Wednesday 8 May 2013

The Tempest: Shakespeare's Sources


William Strachey's ‘A True Reportory of the Wracke and Redemption of Sir Thomas Gates, Knight’, an eyewitness report of the real-life shipwreck of the Sea Venture in 1609 on the island of Bermuda while sailing towards Virginia, is considered by most critics to be one of Shakespeare's primary sources because of certain verbal, plot and thematic similarities. It has been identified as Shakespeare's "main authority" for The Tempest, and critics say Shakespeare "surely drew" on the account for specific passages in the play.

There has, however, been some scepticism about the alleged influence of the play.

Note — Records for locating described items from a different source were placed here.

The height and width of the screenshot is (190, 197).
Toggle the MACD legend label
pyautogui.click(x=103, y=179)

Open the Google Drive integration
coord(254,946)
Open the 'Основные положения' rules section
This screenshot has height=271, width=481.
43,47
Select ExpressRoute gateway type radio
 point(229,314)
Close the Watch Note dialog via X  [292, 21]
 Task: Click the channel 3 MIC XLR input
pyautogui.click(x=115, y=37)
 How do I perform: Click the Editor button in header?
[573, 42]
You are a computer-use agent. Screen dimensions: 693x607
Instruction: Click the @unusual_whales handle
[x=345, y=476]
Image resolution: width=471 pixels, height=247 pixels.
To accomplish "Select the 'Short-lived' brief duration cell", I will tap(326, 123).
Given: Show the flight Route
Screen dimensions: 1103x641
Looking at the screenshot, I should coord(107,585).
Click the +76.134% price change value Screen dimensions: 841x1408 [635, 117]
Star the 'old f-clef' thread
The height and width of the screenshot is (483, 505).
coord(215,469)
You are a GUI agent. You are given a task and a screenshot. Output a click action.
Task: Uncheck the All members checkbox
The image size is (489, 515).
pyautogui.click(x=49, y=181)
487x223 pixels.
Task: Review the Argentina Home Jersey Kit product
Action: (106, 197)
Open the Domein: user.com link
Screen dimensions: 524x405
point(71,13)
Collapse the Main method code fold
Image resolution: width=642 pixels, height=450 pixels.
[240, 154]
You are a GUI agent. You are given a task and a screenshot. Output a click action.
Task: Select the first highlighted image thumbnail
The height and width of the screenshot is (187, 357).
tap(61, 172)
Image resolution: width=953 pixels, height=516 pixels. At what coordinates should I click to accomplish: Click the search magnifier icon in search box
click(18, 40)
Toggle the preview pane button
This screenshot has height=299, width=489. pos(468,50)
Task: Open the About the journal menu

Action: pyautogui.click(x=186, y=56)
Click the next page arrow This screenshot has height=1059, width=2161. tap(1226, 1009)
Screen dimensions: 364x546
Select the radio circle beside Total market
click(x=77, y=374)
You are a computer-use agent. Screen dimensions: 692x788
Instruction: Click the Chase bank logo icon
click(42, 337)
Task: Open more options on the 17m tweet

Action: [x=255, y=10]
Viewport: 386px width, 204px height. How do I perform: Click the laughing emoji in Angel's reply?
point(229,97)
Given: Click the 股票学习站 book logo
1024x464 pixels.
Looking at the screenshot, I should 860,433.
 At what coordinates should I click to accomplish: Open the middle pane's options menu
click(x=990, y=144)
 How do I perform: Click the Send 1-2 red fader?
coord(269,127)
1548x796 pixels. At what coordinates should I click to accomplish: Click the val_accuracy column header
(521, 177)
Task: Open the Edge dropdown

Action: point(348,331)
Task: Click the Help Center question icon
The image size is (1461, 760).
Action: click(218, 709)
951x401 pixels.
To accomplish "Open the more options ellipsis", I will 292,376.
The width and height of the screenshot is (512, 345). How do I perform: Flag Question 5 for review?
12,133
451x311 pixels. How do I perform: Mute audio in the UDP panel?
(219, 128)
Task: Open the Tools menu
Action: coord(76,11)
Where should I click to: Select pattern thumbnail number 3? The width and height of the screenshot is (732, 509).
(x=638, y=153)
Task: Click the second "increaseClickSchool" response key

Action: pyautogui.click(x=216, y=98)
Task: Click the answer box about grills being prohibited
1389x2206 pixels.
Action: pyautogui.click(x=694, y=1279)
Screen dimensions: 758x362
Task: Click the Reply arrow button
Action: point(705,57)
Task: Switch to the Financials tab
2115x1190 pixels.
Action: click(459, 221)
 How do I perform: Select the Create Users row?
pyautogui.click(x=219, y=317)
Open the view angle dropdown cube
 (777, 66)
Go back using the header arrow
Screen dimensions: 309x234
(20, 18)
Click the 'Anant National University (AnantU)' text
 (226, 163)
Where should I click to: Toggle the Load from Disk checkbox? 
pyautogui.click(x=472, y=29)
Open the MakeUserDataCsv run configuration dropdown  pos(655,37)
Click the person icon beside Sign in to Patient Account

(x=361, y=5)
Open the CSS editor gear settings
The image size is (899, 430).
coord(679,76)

Kenneth Muir argued that although "there is little doubt that Shakespeare had read ... William Strachey's True Reportory" and other accounts, "the extent of the verbal echoes of the Bermuda pamphlets has, I think, been exaggerated. There is hardly a shipwreck in history or fiction which does not mention splitting, in which the ship is not lightened of its cargo, in which the passengers do not give themselves up for lost, in which north winds are not sharp, and in which no one gets to shore by clinging to wreckage," and goes on to say that "Strachey's account of the shipwreck is blended with memories of Saint Paul's, in which too not a hair."


Gonzalo's description of his ideal society thematically and verbally echoes Montaigne's essay ‘Of the Canibales’, Caliban being a play on the word cannibal. Montaigne praises the society of the Caribbean natives: ‘It is a nation ... that hath no kinde of traffike, no knowledge of Letters, no intelligence of numbers, no name of magistrate, nor of politike superioritie; no use of service, of riches, or of poverty; no contracts, no successions, no dividences, no occupation but idle; no respect of kinred, but common, no apparrell but naturall, no manuring of lands, no use of wine, corne, or mettle. The very words that import lying, falsehood, treason, dissimulation, covetousnes, envie, detraction, and pardon, were never heard of amongst them.’